The Lagos State government, Monday debunked what it termed a misrepresentation of its finances, saying the state is economically and financially solid, in reaction to a publication by BudgIT, titled ‘Ability of States to Meet Monthly Recurrent Expenditure and Loan Repayment Obligations, 2019’.
Describing the report as misinformation in a statement, Dr Rabiu Olowo, the Commissioner for Finance, said: “Lagos State continues to meet all its recurrent and loan service obligations and the information that was published is incorrect, inaccurate and a gross distortion of the actual facts.
As indicated in Lagos State’s published Financial Statements, the information in the table published by BudgIT should have correctly indicated a surplus of N89 billion not a deficit of N39 billion.
“Lagos continues to explore options in both the Financial and Capital Markets, to extract optimal funding solutions, which will enhance the administration’s ability to deliver on the construction, renewal, and improvement of the deficit in social and physical infrastructure for the benefit of Lagosians; who represent 10% of Nigeria’s population.
“In the year under review (2019), Lagos restructured all existing internal loan facilities to 14% per annum, from between 18% and 20% per annum. These rates have even more recently been re-negotiated to 12% per annum.

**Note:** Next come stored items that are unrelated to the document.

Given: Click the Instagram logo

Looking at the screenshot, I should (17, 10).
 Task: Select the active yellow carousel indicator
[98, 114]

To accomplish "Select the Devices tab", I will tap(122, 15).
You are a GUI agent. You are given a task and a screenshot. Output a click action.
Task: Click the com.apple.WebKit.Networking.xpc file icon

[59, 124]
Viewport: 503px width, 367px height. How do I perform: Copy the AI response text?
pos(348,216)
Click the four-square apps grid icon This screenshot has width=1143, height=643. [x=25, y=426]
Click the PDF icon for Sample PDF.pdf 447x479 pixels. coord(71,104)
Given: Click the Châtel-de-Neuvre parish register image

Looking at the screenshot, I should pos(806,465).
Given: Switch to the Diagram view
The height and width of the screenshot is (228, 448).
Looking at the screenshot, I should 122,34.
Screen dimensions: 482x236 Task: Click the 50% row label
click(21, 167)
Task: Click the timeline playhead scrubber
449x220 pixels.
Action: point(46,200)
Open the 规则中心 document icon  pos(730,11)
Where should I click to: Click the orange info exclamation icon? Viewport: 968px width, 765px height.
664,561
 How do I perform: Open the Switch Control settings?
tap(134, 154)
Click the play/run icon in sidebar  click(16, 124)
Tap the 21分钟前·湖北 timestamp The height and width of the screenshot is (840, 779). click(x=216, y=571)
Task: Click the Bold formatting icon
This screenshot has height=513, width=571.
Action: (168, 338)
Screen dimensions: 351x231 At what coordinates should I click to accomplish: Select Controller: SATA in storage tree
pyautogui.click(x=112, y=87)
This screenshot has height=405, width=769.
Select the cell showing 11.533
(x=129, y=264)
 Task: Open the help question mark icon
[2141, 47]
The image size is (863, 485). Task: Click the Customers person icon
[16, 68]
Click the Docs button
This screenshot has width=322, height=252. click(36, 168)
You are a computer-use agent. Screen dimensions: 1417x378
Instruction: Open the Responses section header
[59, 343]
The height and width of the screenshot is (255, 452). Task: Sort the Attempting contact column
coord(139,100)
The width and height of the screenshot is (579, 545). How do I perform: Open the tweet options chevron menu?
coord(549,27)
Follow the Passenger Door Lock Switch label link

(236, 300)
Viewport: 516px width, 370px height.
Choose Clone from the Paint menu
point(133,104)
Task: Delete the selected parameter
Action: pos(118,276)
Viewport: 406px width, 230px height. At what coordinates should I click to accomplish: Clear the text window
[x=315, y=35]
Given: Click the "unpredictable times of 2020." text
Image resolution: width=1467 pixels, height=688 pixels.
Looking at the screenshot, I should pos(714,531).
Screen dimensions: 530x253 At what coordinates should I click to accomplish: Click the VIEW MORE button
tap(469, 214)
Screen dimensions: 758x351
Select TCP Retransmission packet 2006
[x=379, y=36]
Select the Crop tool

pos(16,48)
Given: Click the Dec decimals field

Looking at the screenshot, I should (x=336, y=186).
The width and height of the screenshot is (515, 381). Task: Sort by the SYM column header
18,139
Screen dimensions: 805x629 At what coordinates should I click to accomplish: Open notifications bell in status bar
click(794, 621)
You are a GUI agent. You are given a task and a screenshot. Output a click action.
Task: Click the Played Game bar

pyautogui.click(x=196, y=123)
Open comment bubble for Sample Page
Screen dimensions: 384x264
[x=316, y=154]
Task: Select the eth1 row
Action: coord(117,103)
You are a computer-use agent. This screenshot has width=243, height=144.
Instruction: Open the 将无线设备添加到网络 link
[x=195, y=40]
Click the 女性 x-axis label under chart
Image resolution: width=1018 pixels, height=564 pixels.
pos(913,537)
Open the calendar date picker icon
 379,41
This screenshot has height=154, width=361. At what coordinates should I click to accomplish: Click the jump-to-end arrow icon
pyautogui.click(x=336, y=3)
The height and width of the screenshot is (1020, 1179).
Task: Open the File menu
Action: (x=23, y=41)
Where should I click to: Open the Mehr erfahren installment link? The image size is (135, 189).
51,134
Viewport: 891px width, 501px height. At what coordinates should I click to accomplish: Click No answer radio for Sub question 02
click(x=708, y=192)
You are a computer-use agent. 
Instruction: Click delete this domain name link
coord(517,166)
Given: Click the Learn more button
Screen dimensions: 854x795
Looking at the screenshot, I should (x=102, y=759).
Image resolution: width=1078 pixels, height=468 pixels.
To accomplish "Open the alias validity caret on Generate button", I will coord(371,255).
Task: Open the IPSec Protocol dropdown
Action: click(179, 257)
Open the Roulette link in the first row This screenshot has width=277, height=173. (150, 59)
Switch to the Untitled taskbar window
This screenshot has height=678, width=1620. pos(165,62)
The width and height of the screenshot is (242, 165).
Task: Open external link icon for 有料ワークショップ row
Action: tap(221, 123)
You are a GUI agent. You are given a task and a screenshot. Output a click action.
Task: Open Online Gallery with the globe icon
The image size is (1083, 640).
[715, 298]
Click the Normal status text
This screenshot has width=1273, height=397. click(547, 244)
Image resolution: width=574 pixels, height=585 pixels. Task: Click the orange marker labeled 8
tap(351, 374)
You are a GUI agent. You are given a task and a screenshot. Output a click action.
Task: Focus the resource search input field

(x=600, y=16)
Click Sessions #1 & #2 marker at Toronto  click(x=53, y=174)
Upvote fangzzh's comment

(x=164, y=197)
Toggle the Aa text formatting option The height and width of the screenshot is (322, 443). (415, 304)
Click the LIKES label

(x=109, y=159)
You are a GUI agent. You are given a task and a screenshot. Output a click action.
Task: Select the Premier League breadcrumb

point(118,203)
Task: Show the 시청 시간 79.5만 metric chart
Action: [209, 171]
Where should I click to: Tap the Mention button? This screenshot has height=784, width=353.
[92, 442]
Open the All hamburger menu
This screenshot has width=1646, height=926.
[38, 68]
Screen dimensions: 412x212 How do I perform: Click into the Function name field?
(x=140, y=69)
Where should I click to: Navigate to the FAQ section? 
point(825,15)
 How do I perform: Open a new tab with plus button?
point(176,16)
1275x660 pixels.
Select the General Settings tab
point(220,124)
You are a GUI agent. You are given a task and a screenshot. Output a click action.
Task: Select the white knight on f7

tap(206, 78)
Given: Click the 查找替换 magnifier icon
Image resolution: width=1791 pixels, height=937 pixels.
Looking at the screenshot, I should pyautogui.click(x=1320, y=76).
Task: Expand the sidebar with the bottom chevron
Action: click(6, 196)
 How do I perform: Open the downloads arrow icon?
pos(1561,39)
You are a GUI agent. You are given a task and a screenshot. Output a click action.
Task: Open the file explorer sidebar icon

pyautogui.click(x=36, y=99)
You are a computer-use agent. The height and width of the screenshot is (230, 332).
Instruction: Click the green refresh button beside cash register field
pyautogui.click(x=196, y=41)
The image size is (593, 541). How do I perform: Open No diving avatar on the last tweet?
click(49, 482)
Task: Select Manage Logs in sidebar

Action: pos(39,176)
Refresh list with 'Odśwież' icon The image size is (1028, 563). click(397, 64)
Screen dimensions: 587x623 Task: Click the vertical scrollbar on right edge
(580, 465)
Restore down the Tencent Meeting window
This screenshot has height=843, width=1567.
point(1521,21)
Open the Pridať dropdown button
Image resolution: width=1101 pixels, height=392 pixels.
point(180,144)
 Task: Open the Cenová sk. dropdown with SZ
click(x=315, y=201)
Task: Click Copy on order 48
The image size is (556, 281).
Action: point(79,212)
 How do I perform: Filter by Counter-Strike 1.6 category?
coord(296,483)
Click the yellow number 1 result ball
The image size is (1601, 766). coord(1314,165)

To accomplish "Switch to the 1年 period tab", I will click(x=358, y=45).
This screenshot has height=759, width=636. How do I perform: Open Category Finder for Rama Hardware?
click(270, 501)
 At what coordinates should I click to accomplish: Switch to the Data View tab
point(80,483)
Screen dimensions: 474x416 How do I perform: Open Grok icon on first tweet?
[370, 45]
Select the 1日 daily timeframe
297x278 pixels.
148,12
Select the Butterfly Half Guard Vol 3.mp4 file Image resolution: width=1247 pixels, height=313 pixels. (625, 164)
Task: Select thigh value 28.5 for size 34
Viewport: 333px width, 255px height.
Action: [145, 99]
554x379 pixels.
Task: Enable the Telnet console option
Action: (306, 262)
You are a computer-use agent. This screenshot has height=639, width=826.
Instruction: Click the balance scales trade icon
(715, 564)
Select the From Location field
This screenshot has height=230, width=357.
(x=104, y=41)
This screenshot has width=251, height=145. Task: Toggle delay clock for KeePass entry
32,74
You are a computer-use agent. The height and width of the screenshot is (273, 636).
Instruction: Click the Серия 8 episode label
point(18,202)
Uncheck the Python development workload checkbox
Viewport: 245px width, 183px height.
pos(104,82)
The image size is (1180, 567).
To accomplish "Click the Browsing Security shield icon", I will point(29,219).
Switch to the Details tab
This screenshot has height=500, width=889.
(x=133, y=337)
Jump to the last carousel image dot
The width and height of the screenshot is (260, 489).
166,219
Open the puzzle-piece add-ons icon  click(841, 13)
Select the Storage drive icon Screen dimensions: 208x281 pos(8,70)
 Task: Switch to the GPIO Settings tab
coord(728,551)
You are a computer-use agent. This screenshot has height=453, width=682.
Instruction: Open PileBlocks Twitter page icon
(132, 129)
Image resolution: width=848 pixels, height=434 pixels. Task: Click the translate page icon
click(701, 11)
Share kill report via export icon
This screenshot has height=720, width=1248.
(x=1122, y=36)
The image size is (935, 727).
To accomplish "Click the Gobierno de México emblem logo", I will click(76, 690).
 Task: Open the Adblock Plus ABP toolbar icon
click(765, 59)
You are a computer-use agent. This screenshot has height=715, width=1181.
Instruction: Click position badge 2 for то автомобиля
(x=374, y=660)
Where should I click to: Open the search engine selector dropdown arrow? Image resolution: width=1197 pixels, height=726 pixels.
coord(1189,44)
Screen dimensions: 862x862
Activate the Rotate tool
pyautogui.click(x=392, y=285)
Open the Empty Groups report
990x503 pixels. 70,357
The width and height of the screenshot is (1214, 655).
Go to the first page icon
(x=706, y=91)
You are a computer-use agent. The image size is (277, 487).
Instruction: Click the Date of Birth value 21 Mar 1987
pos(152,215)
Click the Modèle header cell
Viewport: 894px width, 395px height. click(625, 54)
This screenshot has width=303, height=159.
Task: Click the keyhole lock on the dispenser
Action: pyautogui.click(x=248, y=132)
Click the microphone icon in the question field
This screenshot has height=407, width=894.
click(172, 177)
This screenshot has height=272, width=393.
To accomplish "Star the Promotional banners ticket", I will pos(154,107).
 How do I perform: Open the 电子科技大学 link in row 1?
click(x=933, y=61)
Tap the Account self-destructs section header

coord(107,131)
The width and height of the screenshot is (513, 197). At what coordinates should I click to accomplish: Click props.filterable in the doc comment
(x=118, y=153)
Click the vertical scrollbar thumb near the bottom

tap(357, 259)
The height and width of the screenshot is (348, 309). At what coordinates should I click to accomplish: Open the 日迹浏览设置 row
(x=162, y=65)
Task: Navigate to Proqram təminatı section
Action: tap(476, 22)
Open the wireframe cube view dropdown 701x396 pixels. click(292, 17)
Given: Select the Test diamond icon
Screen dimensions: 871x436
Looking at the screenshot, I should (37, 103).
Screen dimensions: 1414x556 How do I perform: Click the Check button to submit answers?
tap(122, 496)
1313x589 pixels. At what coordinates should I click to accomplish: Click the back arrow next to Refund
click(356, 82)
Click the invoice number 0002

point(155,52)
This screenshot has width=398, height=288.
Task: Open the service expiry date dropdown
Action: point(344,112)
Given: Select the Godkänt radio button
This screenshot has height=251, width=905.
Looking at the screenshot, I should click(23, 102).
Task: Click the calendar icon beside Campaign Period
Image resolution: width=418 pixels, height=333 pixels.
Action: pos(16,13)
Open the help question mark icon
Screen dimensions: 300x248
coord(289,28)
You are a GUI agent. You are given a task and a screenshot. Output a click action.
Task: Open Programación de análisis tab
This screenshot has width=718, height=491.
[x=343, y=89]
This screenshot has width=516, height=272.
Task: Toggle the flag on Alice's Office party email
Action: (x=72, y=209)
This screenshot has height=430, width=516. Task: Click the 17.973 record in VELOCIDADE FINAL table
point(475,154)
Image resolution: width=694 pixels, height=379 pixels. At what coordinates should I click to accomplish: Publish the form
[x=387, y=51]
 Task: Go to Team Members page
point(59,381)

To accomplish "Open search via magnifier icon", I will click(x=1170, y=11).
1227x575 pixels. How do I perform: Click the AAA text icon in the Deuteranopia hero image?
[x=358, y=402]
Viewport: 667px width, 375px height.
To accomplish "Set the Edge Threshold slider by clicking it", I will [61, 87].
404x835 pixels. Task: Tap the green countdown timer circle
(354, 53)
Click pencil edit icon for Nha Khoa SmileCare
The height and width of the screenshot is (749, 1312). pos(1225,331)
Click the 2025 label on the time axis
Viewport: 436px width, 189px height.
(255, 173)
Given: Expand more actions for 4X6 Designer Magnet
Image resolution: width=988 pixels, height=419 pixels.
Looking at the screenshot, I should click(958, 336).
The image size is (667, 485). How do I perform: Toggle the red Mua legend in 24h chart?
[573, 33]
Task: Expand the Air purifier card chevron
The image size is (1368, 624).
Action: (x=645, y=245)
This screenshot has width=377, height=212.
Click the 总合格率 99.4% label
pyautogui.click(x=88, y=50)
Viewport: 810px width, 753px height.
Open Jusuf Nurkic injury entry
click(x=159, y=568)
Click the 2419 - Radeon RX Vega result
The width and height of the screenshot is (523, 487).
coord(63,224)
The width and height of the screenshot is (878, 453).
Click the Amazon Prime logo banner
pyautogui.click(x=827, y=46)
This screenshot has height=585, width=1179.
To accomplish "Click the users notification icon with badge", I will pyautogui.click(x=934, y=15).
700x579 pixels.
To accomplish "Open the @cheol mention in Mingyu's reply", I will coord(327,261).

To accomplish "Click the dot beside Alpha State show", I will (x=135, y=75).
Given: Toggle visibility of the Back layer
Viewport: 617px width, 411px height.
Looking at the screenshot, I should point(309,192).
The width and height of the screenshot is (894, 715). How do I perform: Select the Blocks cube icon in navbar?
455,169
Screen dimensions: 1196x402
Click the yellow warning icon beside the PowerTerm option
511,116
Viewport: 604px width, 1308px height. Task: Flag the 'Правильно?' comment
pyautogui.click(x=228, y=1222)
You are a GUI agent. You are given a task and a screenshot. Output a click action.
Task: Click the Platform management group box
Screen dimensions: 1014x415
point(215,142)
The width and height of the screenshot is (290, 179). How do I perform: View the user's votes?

“Lagos is the only state that is not reliant on the allocation from Federal Account Allocation Committee, with Internally Generated Revenues representing 72% of the state’s aggregate revenues to enable it to address challenges faced by megacities world over. As of August 2020, Lagos Internal Revenue Service is doing 103% above budget, and well above 2019 figures, despite the COVID-19 pandemic which demonstrates the financial resilience of the Babajide Sanwo-Olu’s administration for a Greater Lagos,” the statement noted.
Earlier, the civic advocacy group, BudgIT, had apologised to the government for the misrepresentation in its report, which it made public last Thursday, including Lagos among states with the recurrent deficit, borrowing to pay salaries. In a series of tweets, the organisation said it has retracted the previous graphic on the ability of states to meet their recurrent expenditure it circulated as part of the report.